§ What the task asks
Copy out the data below line for line, changing nothing.

[Start of Available records]

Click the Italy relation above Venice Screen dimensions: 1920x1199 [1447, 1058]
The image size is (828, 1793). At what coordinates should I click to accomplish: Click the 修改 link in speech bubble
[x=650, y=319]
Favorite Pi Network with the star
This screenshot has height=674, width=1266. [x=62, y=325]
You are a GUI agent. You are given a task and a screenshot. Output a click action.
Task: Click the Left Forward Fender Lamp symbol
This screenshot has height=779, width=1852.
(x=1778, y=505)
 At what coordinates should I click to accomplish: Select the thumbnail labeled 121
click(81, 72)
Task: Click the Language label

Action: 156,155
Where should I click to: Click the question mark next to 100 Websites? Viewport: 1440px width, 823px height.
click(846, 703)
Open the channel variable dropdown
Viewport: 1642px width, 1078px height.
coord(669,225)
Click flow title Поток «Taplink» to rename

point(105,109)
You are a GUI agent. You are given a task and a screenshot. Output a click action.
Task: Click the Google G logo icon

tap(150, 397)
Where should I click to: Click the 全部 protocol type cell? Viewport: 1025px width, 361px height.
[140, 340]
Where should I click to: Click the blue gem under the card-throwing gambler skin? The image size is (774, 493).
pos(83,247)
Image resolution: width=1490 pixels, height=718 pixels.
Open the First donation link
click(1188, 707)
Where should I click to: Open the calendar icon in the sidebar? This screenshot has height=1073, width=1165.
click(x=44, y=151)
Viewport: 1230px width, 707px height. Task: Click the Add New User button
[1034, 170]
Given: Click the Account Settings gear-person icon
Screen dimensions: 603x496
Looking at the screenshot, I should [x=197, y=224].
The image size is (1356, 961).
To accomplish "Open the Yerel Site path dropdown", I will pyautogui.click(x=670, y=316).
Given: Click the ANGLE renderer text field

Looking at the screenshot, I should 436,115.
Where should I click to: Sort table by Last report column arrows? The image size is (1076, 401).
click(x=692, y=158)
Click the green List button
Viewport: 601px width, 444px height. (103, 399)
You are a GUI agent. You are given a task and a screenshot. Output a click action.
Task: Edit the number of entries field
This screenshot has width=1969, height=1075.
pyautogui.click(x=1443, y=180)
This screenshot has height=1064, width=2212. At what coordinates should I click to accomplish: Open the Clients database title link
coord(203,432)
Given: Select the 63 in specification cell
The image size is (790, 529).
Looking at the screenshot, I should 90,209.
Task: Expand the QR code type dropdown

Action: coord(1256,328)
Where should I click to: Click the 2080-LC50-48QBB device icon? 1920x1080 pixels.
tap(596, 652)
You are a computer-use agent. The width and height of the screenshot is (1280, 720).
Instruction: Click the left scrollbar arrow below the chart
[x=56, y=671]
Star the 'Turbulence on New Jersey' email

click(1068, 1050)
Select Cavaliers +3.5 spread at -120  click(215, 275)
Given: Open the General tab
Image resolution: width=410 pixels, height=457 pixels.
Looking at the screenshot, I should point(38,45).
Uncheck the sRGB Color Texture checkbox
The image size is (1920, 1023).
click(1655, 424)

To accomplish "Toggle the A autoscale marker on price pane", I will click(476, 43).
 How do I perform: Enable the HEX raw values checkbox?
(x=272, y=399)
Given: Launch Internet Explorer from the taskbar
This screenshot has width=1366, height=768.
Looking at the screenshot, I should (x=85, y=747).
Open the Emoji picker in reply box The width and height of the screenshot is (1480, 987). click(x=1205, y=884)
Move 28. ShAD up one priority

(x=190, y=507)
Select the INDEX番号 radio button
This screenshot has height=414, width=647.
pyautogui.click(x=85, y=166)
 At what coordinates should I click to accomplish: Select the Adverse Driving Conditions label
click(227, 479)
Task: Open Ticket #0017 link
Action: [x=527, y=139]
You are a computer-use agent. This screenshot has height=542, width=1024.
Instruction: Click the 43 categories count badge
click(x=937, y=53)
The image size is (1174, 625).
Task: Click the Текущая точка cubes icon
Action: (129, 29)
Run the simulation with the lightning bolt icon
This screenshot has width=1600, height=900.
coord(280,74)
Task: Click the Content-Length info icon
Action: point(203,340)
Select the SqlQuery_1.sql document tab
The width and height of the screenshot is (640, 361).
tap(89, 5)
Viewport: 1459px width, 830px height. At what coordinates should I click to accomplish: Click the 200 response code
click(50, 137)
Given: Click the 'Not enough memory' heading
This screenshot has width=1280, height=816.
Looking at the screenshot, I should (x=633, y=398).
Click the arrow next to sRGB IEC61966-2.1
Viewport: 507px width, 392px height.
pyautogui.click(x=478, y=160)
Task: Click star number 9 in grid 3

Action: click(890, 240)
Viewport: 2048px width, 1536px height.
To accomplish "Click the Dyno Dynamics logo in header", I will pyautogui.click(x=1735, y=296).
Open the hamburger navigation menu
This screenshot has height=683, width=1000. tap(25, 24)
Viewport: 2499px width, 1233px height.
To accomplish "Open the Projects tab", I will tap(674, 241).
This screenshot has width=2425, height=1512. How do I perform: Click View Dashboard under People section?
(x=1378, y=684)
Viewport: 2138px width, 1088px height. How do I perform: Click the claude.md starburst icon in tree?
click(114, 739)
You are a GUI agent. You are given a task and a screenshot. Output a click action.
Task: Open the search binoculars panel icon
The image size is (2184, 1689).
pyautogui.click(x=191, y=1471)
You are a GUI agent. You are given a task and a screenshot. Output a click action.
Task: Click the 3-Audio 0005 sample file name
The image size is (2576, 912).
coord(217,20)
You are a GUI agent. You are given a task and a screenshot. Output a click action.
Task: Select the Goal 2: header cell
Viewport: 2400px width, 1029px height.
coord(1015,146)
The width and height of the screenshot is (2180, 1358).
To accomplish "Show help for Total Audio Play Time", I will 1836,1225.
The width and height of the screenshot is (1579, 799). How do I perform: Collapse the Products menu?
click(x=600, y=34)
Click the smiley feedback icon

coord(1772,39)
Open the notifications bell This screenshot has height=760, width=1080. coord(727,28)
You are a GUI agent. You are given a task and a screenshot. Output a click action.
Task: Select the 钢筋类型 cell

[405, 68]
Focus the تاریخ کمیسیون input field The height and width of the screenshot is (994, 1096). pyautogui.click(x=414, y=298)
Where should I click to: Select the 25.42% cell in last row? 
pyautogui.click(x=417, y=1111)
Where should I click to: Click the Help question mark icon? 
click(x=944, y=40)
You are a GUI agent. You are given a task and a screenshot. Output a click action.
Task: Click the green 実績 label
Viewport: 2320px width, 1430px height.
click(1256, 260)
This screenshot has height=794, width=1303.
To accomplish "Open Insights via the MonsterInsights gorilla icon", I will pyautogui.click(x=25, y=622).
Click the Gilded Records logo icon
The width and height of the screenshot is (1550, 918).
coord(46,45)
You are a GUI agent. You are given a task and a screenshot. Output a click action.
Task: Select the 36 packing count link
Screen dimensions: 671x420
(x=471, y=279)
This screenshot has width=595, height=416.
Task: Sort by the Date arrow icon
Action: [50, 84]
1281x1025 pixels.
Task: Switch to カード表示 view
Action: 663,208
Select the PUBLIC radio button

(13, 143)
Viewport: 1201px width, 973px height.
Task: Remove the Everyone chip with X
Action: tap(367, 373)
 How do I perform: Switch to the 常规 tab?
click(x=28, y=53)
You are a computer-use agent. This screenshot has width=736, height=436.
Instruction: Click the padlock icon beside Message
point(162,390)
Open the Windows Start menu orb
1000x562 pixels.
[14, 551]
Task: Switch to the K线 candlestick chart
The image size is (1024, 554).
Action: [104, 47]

[End of Available records]

§ The result
Click the Italy relation above Venice Screen dimensions: 1920x1199 [1447, 1058]
The image size is (828, 1793). At what coordinates should I click to accomplish: Click the 修改 link in speech bubble
[x=650, y=319]
Favorite Pi Network with the star
This screenshot has height=674, width=1266. [x=62, y=325]
You are a GUI agent. You are given a task and a screenshot. Output a click action.
Task: Click the Left Forward Fender Lamp symbol
This screenshot has height=779, width=1852.
(x=1778, y=505)
 At what coordinates should I click to accomplish: Select the thumbnail labeled 121
click(81, 72)
Task: Click the Language label

Action: 156,155
Where should I click to: Click the question mark next to 100 Websites? Viewport: 1440px width, 823px height.
click(846, 703)
Open the channel variable dropdown
Viewport: 1642px width, 1078px height.
coord(669,225)
Click flow title Поток «Taplink» to rename

point(105,109)
You are a GUI agent. You are given a task and a screenshot. Output a click action.
Task: Click the Google G logo icon

tap(150, 397)
Where should I click to: Click the 全部 protocol type cell? Viewport: 1025px width, 361px height.
[140, 340]
Where should I click to: Click the blue gem under the card-throwing gambler skin? The image size is (774, 493).
pos(83,247)
Image resolution: width=1490 pixels, height=718 pixels.
Open the First donation link
click(1188, 707)
Where should I click to: Open the calendar icon in the sidebar? This screenshot has height=1073, width=1165.
click(x=44, y=151)
Viewport: 1230px width, 707px height. Task: Click the Add New User button
[1034, 170]
Given: Click the Account Settings gear-person icon
Screen dimensions: 603x496
Looking at the screenshot, I should [x=197, y=224].
The image size is (1356, 961).
To accomplish "Open the Yerel Site path dropdown", I will pyautogui.click(x=670, y=316).
Given: Click the ANGLE renderer text field

Looking at the screenshot, I should 436,115.
Where should I click to: Sort table by Last report column arrows? The image size is (1076, 401).
click(x=692, y=158)
Click the green List button
Viewport: 601px width, 444px height. (103, 399)
You are a GUI agent. You are given a task and a screenshot. Output a click action.
Task: Edit the number of entries field
This screenshot has width=1969, height=1075.
pyautogui.click(x=1443, y=180)
This screenshot has height=1064, width=2212. At what coordinates should I click to accomplish: Open the Clients database title link
coord(203,432)
Given: Select the 63 in specification cell
The image size is (790, 529).
Looking at the screenshot, I should 90,209.
Task: Expand the QR code type dropdown

Action: coord(1256,328)
Where should I click to: Click the 2080-LC50-48QBB device icon? 1920x1080 pixels.
tap(596, 652)
You are a computer-use agent. The width and height of the screenshot is (1280, 720).
Instruction: Click the left scrollbar arrow below the chart
[x=56, y=671]
Star the 'Turbulence on New Jersey' email

click(1068, 1050)
Select Cavaliers +3.5 spread at -120  click(215, 275)
Given: Open the General tab
Image resolution: width=410 pixels, height=457 pixels.
Looking at the screenshot, I should point(38,45).
Uncheck the sRGB Color Texture checkbox
The image size is (1920, 1023).
click(1655, 424)

To accomplish "Toggle the A autoscale marker on price pane", I will click(476, 43).
 How do I perform: Enable the HEX raw values checkbox?
(x=272, y=399)
Given: Launch Internet Explorer from the taskbar
This screenshot has width=1366, height=768.
Looking at the screenshot, I should (x=85, y=747).
Open the Emoji picker in reply box The width and height of the screenshot is (1480, 987). click(x=1205, y=884)
Move 28. ShAD up one priority

(x=190, y=507)
Select the INDEX番号 radio button
This screenshot has height=414, width=647.
pyautogui.click(x=85, y=166)
 At what coordinates should I click to accomplish: Select the Adverse Driving Conditions label
click(227, 479)
Task: Open Ticket #0017 link
Action: [x=527, y=139]
You are a computer-use agent. This screenshot has height=542, width=1024.
Instruction: Click the 43 categories count badge
click(x=937, y=53)
The image size is (1174, 625).
Task: Click the Текущая точка cubes icon
Action: (129, 29)
Run the simulation with the lightning bolt icon
This screenshot has width=1600, height=900.
coord(280,74)
Task: Click the Content-Length info icon
Action: point(203,340)
Select the SqlQuery_1.sql document tab
The width and height of the screenshot is (640, 361).
tap(89, 5)
Viewport: 1459px width, 830px height. At what coordinates should I click to accomplish: Click the 200 response code
click(50, 137)
Given: Click the 'Not enough memory' heading
This screenshot has width=1280, height=816.
Looking at the screenshot, I should (x=633, y=398).
Click the arrow next to sRGB IEC61966-2.1
Viewport: 507px width, 392px height.
pyautogui.click(x=478, y=160)
Task: Click star number 9 in grid 3

Action: click(890, 240)
Viewport: 2048px width, 1536px height.
To accomplish "Click the Dyno Dynamics logo in header", I will pyautogui.click(x=1735, y=296).
Open the hamburger navigation menu
This screenshot has height=683, width=1000. tap(25, 24)
Viewport: 2499px width, 1233px height.
To accomplish "Open the Projects tab", I will tap(674, 241).
This screenshot has width=2425, height=1512. How do I perform: Click View Dashboard under People section?
(x=1378, y=684)
Viewport: 2138px width, 1088px height. How do I perform: Click the claude.md starburst icon in tree?
click(114, 739)
You are a GUI agent. You are given a task and a screenshot. Output a click action.
Task: Open the search binoculars panel icon
The image size is (2184, 1689).
pyautogui.click(x=191, y=1471)
You are a GUI agent. You are given a task and a screenshot. Output a click action.
Task: Click the 3-Audio 0005 sample file name
The image size is (2576, 912).
coord(217,20)
You are a GUI agent. You are given a task and a screenshot. Output a click action.
Task: Select the Goal 2: header cell
Viewport: 2400px width, 1029px height.
coord(1015,146)
The width and height of the screenshot is (2180, 1358).
To accomplish "Show help for Total Audio Play Time", I will 1836,1225.
The width and height of the screenshot is (1579, 799). How do I perform: Collapse the Products menu?
click(x=600, y=34)
Click the smiley feedback icon

coord(1772,39)
Open the notifications bell This screenshot has height=760, width=1080. coord(727,28)
You are a GUI agent. You are given a task and a screenshot. Output a click action.
Task: Select the 钢筋类型 cell

[405, 68]
Focus the تاریخ کمیسیون input field The height and width of the screenshot is (994, 1096). pyautogui.click(x=414, y=298)
Where should I click to: Select the 25.42% cell in last row? 
pyautogui.click(x=417, y=1111)
Where should I click to: Click the Help question mark icon? 
click(x=944, y=40)
You are a GUI agent. You are given a task and a screenshot. Output a click action.
Task: Click the green 実績 label
Viewport: 2320px width, 1430px height.
click(1256, 260)
This screenshot has height=794, width=1303.
To accomplish "Open Insights via the MonsterInsights gorilla icon", I will pyautogui.click(x=25, y=622).
Click the Gilded Records logo icon
The width and height of the screenshot is (1550, 918).
coord(46,45)
You are a GUI agent. You are given a task and a screenshot. Output a click action.
Task: Select the 36 packing count link
Screen dimensions: 671x420
(x=471, y=279)
This screenshot has width=595, height=416.
Task: Sort by the Date arrow icon
Action: [50, 84]
1281x1025 pixels.
Task: Switch to カード表示 view
Action: 663,208
Select the PUBLIC radio button

(13, 143)
Viewport: 1201px width, 973px height.
Task: Remove the Everyone chip with X
Action: tap(367, 373)
 How do I perform: Switch to the 常规 tab?
click(x=28, y=53)
You are a computer-use agent. This screenshot has width=736, height=436.
Instruction: Click the padlock icon beside Message
point(162,390)
Open the Windows Start menu orb
1000x562 pixels.
[14, 551]
Task: Switch to the K线 candlestick chart
The image size is (1024, 554).
Action: [104, 47]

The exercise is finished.